*** Opening of INPUT DATA ***

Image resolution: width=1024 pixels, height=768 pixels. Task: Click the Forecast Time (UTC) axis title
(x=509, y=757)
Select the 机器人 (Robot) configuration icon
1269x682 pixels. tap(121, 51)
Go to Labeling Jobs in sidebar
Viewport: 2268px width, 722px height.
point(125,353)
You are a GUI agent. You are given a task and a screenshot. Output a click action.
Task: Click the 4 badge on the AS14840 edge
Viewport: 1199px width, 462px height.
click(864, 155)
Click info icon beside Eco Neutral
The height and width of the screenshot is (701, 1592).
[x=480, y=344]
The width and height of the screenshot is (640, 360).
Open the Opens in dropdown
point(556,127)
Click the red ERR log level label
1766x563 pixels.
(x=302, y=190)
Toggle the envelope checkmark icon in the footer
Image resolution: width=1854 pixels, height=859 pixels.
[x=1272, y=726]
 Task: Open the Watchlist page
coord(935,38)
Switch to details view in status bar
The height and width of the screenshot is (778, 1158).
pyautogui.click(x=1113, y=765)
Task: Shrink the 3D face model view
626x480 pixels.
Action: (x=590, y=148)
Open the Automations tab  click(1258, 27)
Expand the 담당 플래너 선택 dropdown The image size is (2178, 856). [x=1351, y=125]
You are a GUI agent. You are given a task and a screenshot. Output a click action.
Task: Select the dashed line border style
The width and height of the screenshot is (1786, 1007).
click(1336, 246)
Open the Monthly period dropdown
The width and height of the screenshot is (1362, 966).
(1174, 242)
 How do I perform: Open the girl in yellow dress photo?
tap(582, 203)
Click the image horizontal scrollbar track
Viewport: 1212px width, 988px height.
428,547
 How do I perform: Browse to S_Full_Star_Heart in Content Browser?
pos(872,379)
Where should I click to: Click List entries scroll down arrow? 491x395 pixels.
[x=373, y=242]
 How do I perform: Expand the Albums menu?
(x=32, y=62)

*** Close of INPUT DATA ***

TASK TO CARRY OUT: Nothing is to be left out: set down all the records again exactly.

COMPLETED EXERCISE:
Image resolution: width=1024 pixels, height=768 pixels. Task: Click the Forecast Time (UTC) axis title
(x=509, y=757)
Select the 机器人 (Robot) configuration icon
1269x682 pixels. tap(121, 51)
Go to Labeling Jobs in sidebar
Viewport: 2268px width, 722px height.
point(125,353)
You are a GUI agent. You are given a task and a screenshot. Output a click action.
Task: Click the 4 badge on the AS14840 edge
Viewport: 1199px width, 462px height.
click(864, 155)
Click info icon beside Eco Neutral
The height and width of the screenshot is (701, 1592).
[x=480, y=344]
The width and height of the screenshot is (640, 360).
Open the Opens in dropdown
point(556,127)
Click the red ERR log level label
1766x563 pixels.
(x=302, y=190)
Toggle the envelope checkmark icon in the footer
Image resolution: width=1854 pixels, height=859 pixels.
[x=1272, y=726]
 Task: Open the Watchlist page
coord(935,38)
Switch to details view in status bar
The height and width of the screenshot is (778, 1158).
pyautogui.click(x=1113, y=765)
Task: Shrink the 3D face model view
626x480 pixels.
Action: (x=590, y=148)
Open the Automations tab  click(1258, 27)
Expand the 담당 플래너 선택 dropdown The image size is (2178, 856). [x=1351, y=125]
You are a GUI agent. You are given a task and a screenshot. Output a click action.
Task: Select the dashed line border style
The width and height of the screenshot is (1786, 1007).
click(1336, 246)
Open the Monthly period dropdown
The width and height of the screenshot is (1362, 966).
(1174, 242)
 How do I perform: Open the girl in yellow dress photo?
tap(582, 203)
Click the image horizontal scrollbar track
Viewport: 1212px width, 988px height.
428,547
 How do I perform: Browse to S_Full_Star_Heart in Content Browser?
pos(872,379)
Where should I click to: Click List entries scroll down arrow? 491x395 pixels.
[x=373, y=242]
 How do I perform: Expand the Albums menu?
(x=32, y=62)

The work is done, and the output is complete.